Разглядывая картинку, девочка ощущала странное, острое удовольствие. Она знала, хоть и не смогла бы это облечь в слова: дело в тончайшем соотношении точности и гадательности рисунка. Глаз должен был потрудиться, чтобы скалы ожили, и они оживали – всякий раз по-новому, как и задумал художник.

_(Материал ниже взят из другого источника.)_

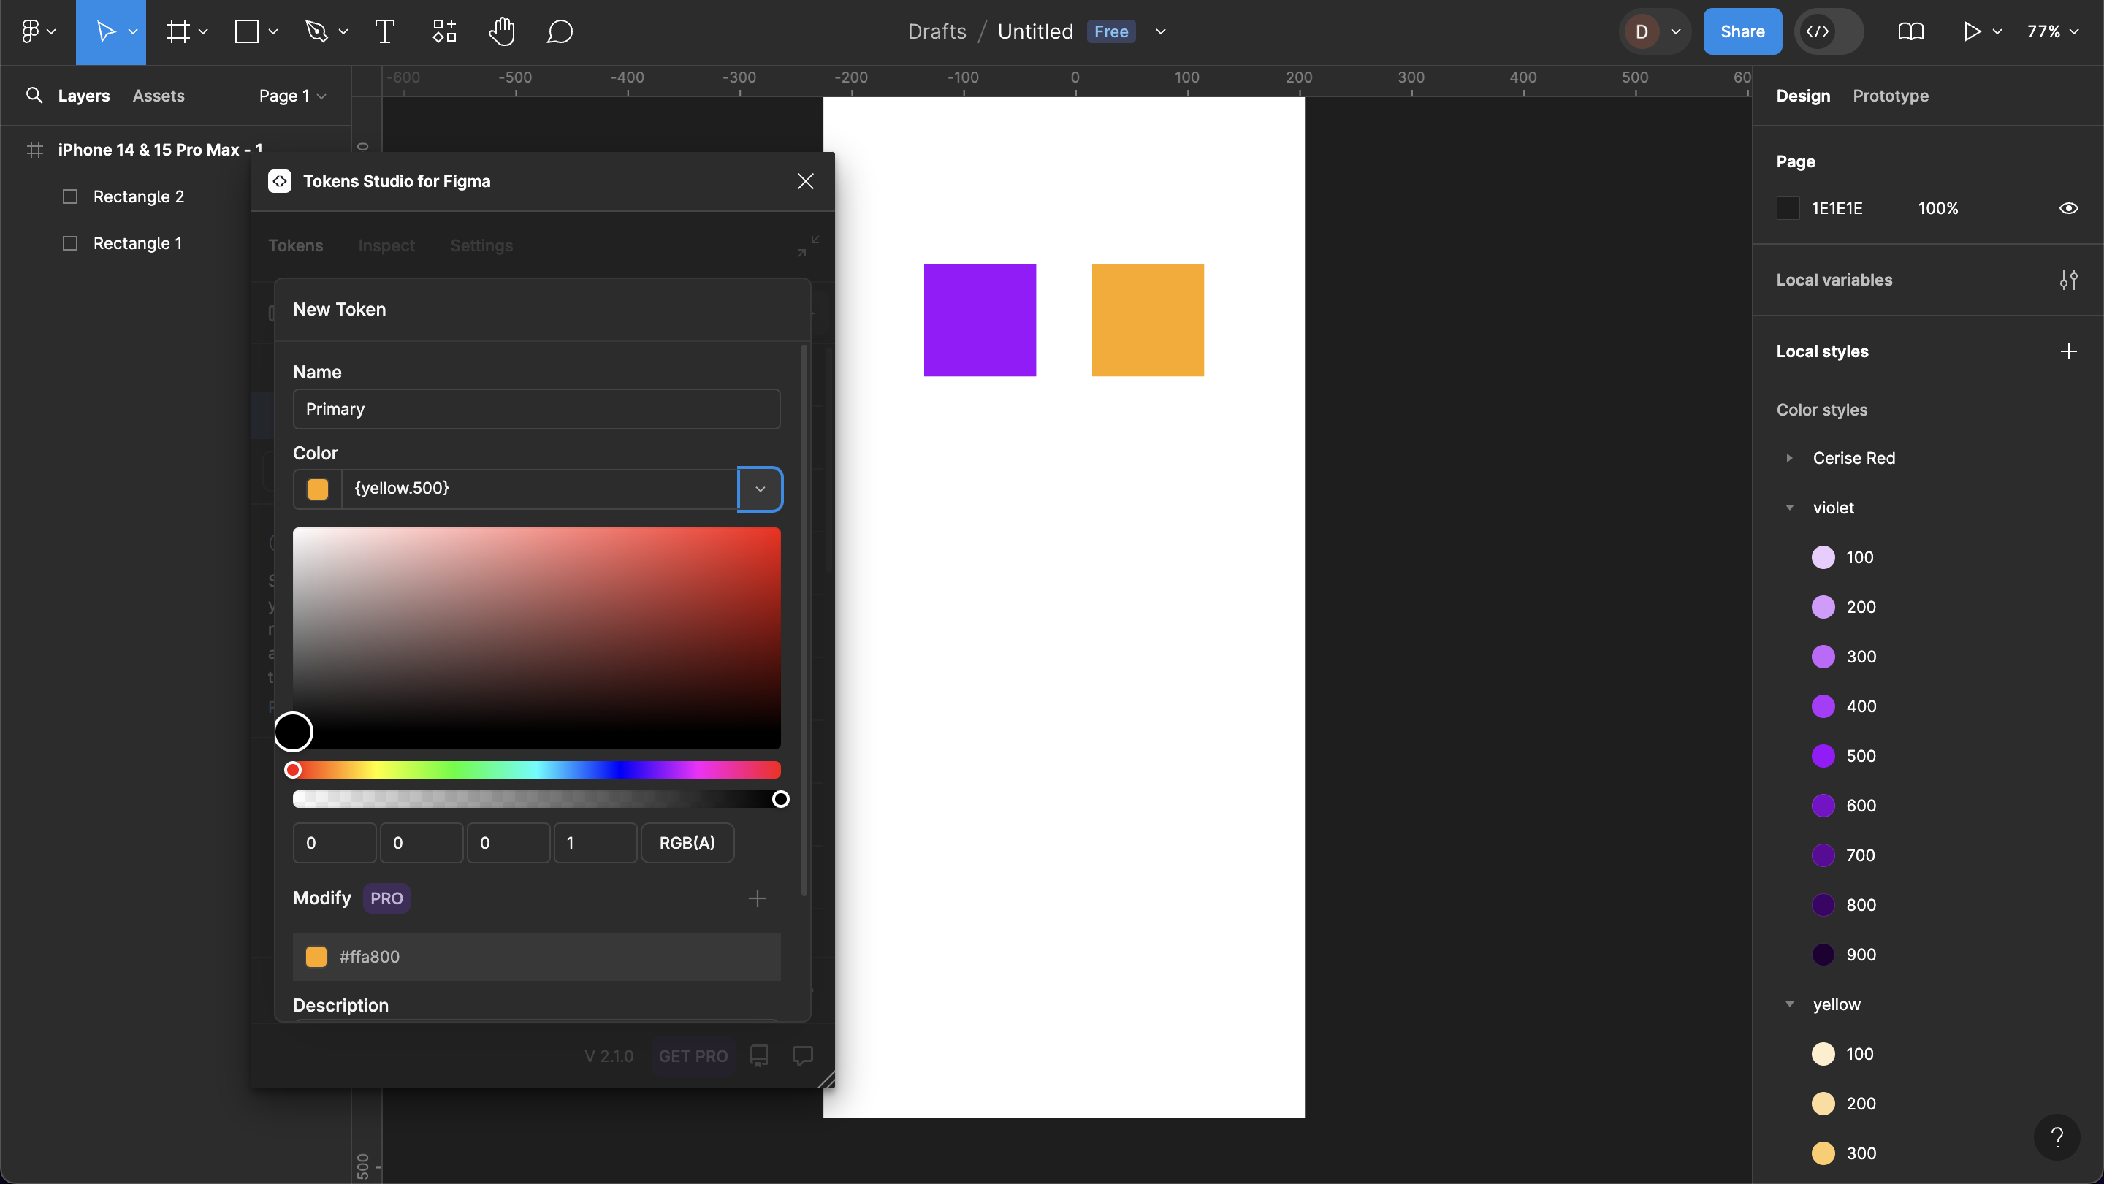2104x1184 pixels.
Task: Click the Pen tool icon
Action: pyautogui.click(x=316, y=32)
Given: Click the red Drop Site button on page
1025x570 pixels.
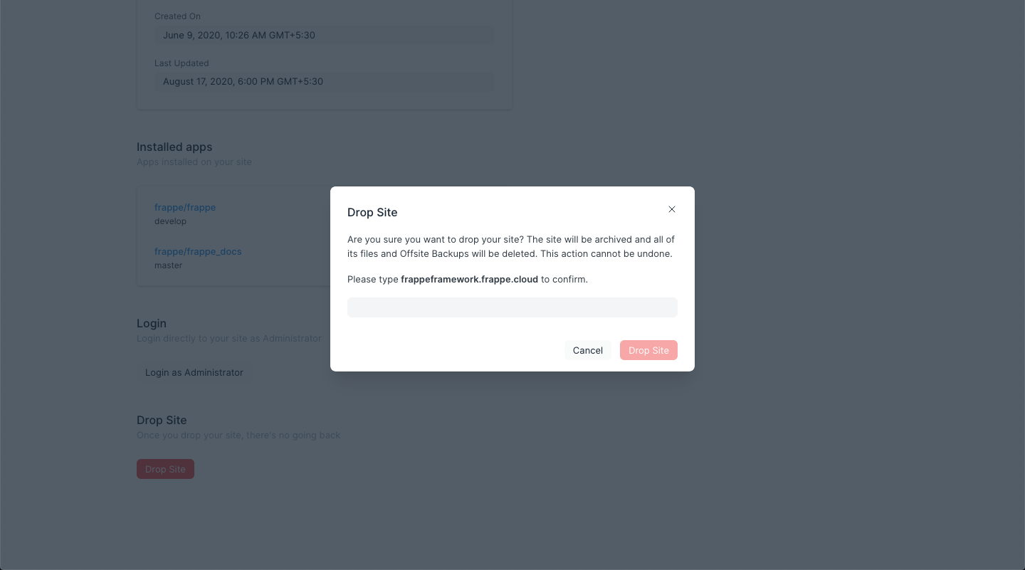Looking at the screenshot, I should [165, 469].
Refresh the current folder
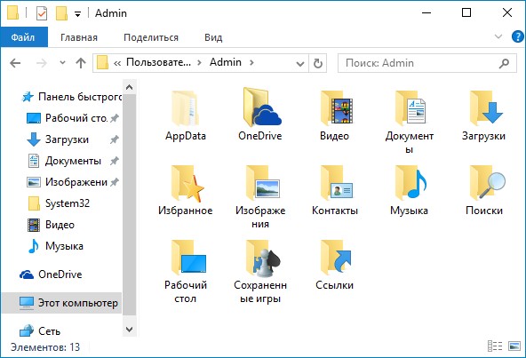The height and width of the screenshot is (358, 526). [x=317, y=63]
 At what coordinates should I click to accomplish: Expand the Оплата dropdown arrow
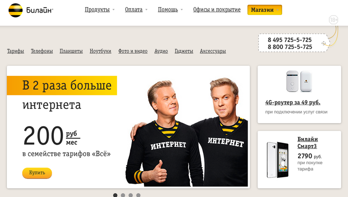tap(146, 10)
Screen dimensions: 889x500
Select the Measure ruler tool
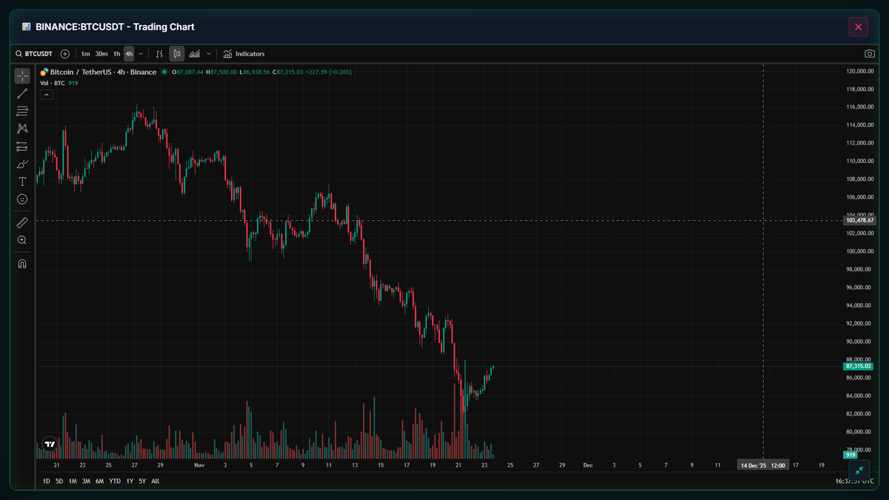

Девочка знала, что увиденный издали куст или пень может на миг превратиться в клыкастого пса, готового прянуть, а длинная ветка – в змею с блестящими глазами и трепещущим раздвоенным жалом.
Так и видели мир люди во дни, когда рождались боги и чудища.
Девочка думала о каменных великанах, и мир полнился тревожной и своевольной силой. Ей хотелось сочинять собственные истории. Детей готовили к бомбардировкам, а в окошки ее противогаза заглядывали бугроватые каменные головы, ждавшие, когда она придумает им лица.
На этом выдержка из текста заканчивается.